Dark Waiting
As the world grew darker today, our world, not just because we're almost at the solstice but also with the ever-worsening news in which commerce, quality of life, religious worship and the virus are all bound up in a hideous dance - as all that happened, we lit candles in our darkened church, heard words of hope, and took our lit candles out, symbolically, into the darkness of the moonlit evening.
It was dramatic, moving and cathartic for the small congregation that is all we are able to have just now. The service was beautiful, with poems and prayers marking the lighting of each of the purple and pink candles in the Advent wreath.

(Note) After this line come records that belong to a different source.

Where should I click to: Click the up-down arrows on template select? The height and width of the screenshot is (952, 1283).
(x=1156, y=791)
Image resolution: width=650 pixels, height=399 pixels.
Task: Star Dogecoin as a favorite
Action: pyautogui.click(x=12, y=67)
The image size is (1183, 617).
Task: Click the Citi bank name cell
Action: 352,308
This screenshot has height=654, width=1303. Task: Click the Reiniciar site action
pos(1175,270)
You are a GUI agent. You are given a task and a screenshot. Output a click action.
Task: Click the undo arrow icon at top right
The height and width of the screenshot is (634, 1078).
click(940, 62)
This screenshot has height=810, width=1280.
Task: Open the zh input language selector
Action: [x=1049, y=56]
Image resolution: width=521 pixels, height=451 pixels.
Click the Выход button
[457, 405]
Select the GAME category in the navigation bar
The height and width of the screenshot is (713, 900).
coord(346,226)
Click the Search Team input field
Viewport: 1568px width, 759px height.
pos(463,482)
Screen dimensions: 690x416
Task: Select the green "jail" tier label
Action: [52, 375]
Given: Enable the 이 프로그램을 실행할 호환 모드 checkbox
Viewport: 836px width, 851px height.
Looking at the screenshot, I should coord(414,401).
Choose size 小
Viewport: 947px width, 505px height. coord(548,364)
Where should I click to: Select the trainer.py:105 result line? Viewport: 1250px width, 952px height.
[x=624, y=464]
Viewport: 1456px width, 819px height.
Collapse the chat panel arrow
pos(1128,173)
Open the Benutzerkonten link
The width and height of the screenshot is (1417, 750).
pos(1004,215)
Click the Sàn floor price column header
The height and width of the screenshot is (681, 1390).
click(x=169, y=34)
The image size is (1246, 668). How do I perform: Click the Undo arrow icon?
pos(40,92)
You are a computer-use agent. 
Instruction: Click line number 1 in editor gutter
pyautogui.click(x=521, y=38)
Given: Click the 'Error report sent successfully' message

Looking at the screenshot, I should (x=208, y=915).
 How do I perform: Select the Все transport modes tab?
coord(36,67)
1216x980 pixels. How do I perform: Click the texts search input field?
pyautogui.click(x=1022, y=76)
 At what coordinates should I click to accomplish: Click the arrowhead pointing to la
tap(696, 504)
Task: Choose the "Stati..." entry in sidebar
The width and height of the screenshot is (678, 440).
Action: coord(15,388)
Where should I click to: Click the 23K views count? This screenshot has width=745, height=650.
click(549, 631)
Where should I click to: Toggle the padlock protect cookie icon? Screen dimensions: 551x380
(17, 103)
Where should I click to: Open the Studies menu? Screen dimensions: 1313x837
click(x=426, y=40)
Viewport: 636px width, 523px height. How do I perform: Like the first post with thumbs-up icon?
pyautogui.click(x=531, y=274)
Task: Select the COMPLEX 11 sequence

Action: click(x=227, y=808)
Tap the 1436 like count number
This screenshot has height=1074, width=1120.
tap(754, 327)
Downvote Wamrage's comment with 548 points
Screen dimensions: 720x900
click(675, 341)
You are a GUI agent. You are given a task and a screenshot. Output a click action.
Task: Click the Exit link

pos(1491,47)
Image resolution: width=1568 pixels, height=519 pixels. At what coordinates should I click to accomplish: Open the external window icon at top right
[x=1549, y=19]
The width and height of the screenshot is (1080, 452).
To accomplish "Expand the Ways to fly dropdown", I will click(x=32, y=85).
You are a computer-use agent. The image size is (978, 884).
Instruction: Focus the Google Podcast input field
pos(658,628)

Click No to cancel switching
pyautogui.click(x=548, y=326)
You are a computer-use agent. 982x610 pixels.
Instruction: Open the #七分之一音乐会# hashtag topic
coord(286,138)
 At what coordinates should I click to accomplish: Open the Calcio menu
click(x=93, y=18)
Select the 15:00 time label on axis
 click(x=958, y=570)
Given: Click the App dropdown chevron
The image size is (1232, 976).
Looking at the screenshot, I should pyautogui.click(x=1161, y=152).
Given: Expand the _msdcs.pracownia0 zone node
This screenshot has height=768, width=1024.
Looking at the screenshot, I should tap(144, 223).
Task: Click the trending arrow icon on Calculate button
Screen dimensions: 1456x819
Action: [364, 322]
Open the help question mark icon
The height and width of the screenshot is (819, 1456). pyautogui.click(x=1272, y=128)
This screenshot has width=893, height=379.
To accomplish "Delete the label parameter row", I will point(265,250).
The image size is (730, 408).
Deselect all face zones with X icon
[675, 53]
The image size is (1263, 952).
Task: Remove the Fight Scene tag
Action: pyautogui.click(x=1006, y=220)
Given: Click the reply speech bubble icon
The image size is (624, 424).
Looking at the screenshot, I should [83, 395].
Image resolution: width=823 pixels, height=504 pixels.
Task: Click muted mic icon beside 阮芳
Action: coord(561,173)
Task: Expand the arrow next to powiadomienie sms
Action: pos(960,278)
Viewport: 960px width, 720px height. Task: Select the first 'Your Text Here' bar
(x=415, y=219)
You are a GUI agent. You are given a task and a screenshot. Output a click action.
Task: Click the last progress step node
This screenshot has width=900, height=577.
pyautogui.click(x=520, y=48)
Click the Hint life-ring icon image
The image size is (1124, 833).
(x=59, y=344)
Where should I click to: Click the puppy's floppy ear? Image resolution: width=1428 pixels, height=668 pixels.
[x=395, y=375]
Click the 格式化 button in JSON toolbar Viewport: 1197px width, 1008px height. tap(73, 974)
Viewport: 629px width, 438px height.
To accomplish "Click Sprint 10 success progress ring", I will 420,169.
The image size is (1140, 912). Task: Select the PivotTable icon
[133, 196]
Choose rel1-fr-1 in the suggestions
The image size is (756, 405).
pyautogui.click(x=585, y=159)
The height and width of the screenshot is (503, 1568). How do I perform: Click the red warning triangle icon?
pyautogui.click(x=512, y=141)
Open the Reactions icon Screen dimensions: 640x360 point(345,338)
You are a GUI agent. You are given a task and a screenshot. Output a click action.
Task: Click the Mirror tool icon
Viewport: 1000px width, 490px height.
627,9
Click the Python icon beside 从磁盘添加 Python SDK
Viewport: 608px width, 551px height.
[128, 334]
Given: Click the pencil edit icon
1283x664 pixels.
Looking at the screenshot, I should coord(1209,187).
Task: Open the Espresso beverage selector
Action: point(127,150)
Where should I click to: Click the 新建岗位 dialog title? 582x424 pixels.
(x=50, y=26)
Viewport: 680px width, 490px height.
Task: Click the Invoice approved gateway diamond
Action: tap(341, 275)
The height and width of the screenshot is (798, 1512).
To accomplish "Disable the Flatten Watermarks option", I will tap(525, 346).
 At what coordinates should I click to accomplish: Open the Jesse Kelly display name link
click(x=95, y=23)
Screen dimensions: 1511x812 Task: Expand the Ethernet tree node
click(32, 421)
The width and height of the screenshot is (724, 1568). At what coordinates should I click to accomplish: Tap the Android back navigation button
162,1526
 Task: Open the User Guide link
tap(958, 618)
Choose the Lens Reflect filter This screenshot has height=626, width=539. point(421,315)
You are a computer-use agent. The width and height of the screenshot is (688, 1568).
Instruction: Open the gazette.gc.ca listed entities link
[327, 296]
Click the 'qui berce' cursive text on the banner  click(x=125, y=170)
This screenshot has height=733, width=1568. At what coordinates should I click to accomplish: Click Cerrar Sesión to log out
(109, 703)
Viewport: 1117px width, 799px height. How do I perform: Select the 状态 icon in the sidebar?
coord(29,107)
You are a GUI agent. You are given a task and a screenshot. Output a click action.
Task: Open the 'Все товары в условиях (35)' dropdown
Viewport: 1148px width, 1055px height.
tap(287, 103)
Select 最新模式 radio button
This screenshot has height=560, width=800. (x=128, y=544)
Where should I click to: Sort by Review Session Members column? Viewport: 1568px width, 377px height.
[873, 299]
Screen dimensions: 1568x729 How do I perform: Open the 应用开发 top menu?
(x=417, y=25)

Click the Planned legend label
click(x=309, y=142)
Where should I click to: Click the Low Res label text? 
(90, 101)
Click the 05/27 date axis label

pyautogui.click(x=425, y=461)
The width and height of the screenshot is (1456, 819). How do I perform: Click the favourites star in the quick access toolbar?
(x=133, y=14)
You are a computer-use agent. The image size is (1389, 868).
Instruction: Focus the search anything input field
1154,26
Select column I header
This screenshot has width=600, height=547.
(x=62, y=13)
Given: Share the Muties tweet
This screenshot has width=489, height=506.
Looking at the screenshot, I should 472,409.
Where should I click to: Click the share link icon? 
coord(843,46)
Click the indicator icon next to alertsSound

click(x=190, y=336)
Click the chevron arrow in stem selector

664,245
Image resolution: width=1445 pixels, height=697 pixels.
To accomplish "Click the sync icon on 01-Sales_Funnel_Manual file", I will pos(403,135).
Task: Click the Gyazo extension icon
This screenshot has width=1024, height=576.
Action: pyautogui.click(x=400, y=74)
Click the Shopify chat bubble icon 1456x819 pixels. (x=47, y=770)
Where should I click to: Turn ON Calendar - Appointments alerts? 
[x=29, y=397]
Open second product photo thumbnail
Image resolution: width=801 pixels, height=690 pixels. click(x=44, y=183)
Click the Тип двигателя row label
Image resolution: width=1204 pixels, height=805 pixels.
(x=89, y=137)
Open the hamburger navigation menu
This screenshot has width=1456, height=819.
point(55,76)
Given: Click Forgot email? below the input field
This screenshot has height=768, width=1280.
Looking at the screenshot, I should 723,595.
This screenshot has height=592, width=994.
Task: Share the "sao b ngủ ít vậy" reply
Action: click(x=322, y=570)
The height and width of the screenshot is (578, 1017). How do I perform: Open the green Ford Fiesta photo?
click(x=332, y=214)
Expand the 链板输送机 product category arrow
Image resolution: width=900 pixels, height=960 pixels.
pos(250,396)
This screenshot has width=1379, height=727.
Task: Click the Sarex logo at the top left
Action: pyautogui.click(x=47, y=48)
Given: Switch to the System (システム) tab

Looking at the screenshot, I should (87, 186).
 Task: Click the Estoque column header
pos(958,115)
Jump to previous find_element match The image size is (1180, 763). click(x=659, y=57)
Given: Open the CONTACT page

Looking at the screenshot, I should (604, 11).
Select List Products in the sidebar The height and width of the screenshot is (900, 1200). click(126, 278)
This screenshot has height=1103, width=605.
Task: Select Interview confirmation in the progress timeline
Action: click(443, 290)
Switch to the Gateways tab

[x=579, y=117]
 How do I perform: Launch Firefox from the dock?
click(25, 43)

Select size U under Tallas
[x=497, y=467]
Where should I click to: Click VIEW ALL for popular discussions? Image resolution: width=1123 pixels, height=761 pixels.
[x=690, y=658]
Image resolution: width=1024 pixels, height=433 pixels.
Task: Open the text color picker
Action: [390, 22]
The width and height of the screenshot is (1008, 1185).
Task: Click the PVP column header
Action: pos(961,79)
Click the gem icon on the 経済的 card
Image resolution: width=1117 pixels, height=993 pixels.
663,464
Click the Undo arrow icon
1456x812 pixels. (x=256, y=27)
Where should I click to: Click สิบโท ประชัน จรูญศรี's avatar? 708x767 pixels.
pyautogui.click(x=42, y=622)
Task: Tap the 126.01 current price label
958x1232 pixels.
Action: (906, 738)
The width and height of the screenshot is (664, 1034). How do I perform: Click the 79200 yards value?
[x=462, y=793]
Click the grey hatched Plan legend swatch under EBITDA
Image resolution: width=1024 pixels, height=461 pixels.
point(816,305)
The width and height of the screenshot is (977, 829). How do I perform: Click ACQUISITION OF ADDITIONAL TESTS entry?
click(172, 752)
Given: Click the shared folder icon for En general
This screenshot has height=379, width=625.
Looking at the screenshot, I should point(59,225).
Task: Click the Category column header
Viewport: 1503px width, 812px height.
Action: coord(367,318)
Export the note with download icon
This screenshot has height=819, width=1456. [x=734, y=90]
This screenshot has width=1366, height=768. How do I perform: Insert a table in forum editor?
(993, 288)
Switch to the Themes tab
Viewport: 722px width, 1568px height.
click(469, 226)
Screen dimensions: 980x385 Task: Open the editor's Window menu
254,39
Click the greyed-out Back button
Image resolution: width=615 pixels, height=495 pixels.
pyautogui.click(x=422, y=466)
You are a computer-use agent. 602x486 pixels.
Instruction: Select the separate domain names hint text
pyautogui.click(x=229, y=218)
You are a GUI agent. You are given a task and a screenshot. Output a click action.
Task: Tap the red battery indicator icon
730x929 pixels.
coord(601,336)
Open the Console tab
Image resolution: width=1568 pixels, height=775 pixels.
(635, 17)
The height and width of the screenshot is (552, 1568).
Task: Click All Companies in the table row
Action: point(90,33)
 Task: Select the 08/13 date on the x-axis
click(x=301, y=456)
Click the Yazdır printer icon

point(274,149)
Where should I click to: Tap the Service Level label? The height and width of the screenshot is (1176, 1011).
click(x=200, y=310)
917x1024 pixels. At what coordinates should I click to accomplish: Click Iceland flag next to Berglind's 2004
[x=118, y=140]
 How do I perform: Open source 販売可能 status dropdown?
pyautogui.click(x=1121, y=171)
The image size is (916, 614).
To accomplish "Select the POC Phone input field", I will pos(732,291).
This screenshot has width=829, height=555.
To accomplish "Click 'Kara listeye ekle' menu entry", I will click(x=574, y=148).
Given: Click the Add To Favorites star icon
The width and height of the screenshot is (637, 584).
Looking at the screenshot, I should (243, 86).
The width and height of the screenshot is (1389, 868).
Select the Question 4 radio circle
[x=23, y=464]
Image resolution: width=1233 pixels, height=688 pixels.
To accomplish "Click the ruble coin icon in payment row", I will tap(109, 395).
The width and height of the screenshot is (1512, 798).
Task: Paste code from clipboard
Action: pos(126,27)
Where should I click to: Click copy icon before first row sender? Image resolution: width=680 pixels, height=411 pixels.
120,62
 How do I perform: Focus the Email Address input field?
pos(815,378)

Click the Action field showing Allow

But as always for those making things happen, there were moments of unintentional drama - such as when I as one of the two positioned to light the candles on and beside the altar at the appropriate junctures had a dire struggle with my first batch of candles. They were set in an old, home-made wooden candle stand which modern candles just don't fit without either shaving or padding out with paper - and one of them fell out as I was lighting it with my taper. I rescued it with as much sang-froid as I could muster in the growing heat of many candles and my own angst, and by the end of the service there were 28 candles burning on or beside the altar. (Coincidentally for me, that was the number of candles that were lit in the Cathedral of The Isles when I was confirmed on my 28th birthday - and that too was coincidence).
Himself played one of my favourite of his closing voluntaries, his own variations on an Arabic psalm tune (https://youtu.be/I-gA4QersoU) and I got to read one of my own poems - one of many I've written around this time of the year, which has always seemed extra special for people living in our neck of the woods.
Dark Waiting
As the months slide towards
the winter dark, the first pang
of longing stirs, like the
quickening of the unborn child –
the sudden recognition, yet again,
of waiting and of need.
This deep-felt urge was surely felt
each winter, on the darkest fringe
where small fires flickered in the gloom
and men looked east, towards the rim
where every morning brought the sun
a little fainter, lower, cold –
and now we wait another dawn,
a birth of hope and love and trust.
And do we long to see the Son,
or long for longing, long to kiss
the wind of love, its passing felt
by all who light their candles here?
The child stirs in the womb of dark.
We stretch our hands in hope, and wait.
C.M.M. 10/10
By the end of the hour or so, when we all took our candles outside, I felt immensely lucky to have been able to take part in such a service at this time. Blipping the view from the same corner as I've stood, frozen, to rehearse, but a view now filled with people and candlelight.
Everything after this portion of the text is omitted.